The final instalment of our Margaret Thatcher trilogy focuses on brand.
Every brand is owned by its customers. This makes life hard for brand managers, but the challenge is most difficult of all for organisations that are national symbols and which carry national pride – especially if they can’t survive only from domestic demand.
An international airline, by definition, plays in a global market. Its brand is made up of a number of attributes and one of those is the reputation and attractiveness of its home nation. In the late 1990s (around the time of Tony Blair’s Cool Britannia) British Airways’ marketers came to the conclusion that their airline represented the stuffier traits of the UK. At the time, BA was expanding aggressively. It was, so it told us, the world’s favourite airline. But the UK is a relatively small country, so BA needed non-British customers. The airline decided it needed to show itself as cosmopolitan, sophisticated and relaxed. The revised corporate identity, with its mix of tailfin designs, was intended to cleverly change perceptions.

(Extracted data entries)
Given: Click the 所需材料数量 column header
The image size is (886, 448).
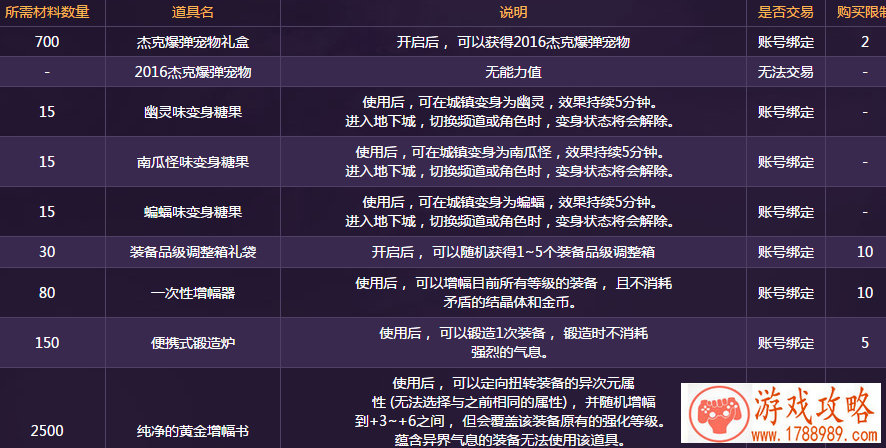Looking at the screenshot, I should [47, 13].
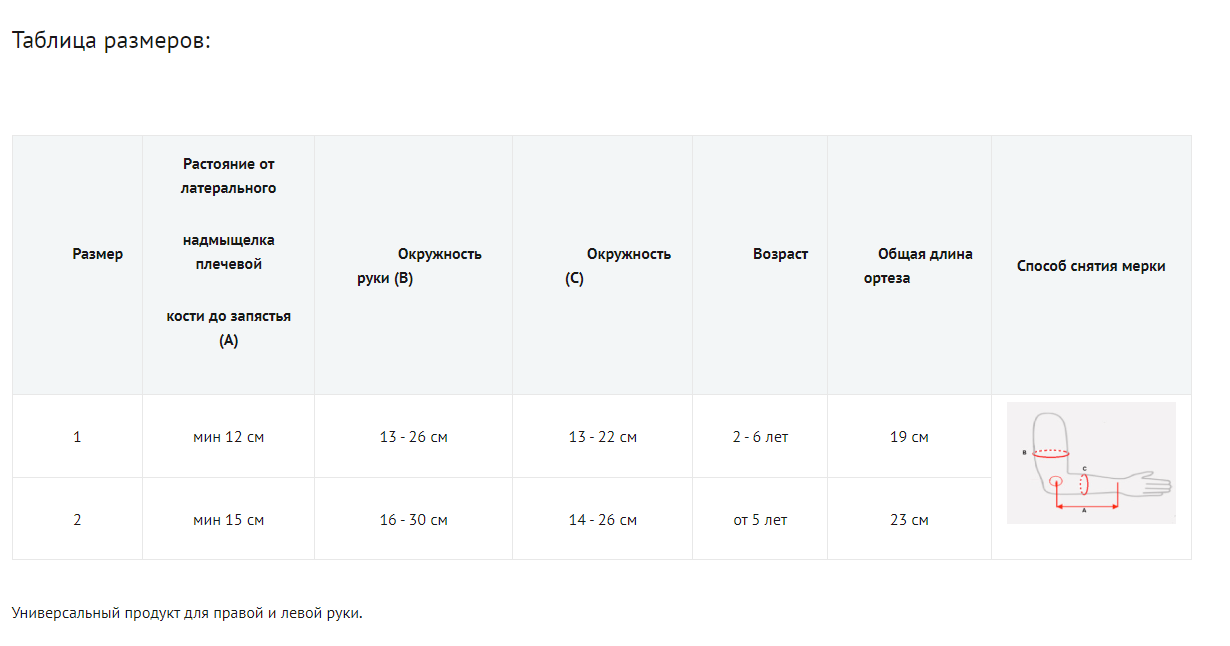Click the "Общая длина ортеза" column header
Image resolution: width=1230 pixels, height=646 pixels.
tap(918, 266)
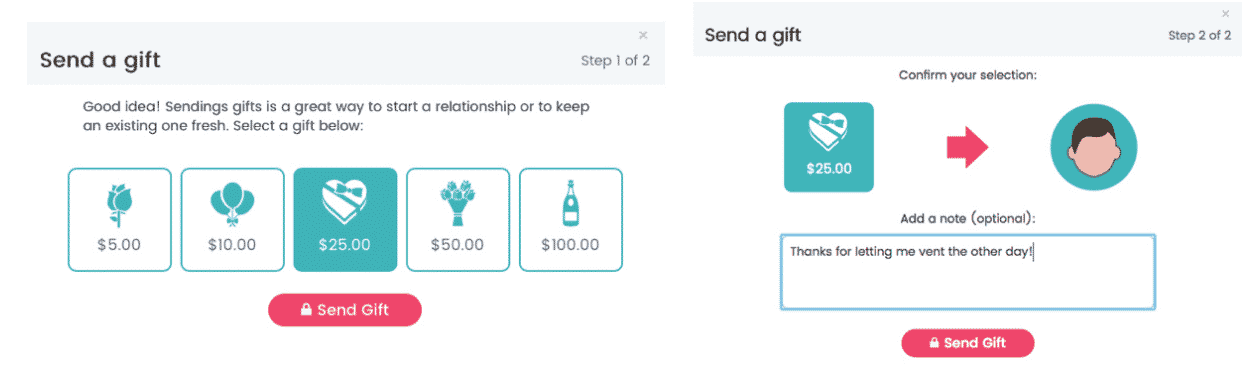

__Brief A__. Lay out the extracted data entries as a numbered list, dropping any blank lines and leaving out the pictures.
__Brief B__. Proceed with the passage on British Airways' brand, picking up after its last sentence.

__Written reply A__.
1. Given: Click the 所需材料数量 column header
2. The image size is (886, 448).
3. Looking at the screenshot, I should [47, 13].
4. Click the "Общая длина ортеза" column header
5. Image resolution: width=1230 pixels, height=646 pixels.
6. tap(918, 266)

__Written reply B__.
Now we know with the benefit of hindsight that the strategy failed. It might have worked if the first sets of fins had been the nine British designs (such as the Chatham Dockyard flag or the Chelsea Rose), to get people away from the idea that the fins need to be some kind of version of the national flag (not that the previous versions had been particularly flag-like). It might have been successful if it hadn’t been accompanied by strikes and cost-cutting, together with a downturn in Asian economies. But the tipping point against the identity is popularly believed to have taken place when Margaret Thatcher covered up the fin of a model aeroplane at the 1997 Conservative Conference, and declared:
We fly the British flag, not these awful things.
Thatcher had, of course, privatised BA ten years previously, at which point BA might reasonably have felt that her role in their corporate identity planning was somewhat reduced. Schoolboy error. For what was being talked about was not, in her mind, the marketing of a private transport company, the ins and outs of which she rightly knew nothing, but the presentation of Britain itself. (Heaven knows what she made of the London 2012 opening ceremony.)
When it came to defining ‘Britain’, a retired Margaret Thatcher’s knee-jerk reaction counted for more than the thought-through analysis from BA, their senior team and the Newell and Sorrell agency. To an extent it’s a cautionary tale to anyone who has elements of their brand that are external to the organisation itself. But I also wonder whether BA were a little unlucky to be handbagged by the former PM. When the former chemist from Grantham squared up to big business, there was only ever going to be one winner in the battle of the brands.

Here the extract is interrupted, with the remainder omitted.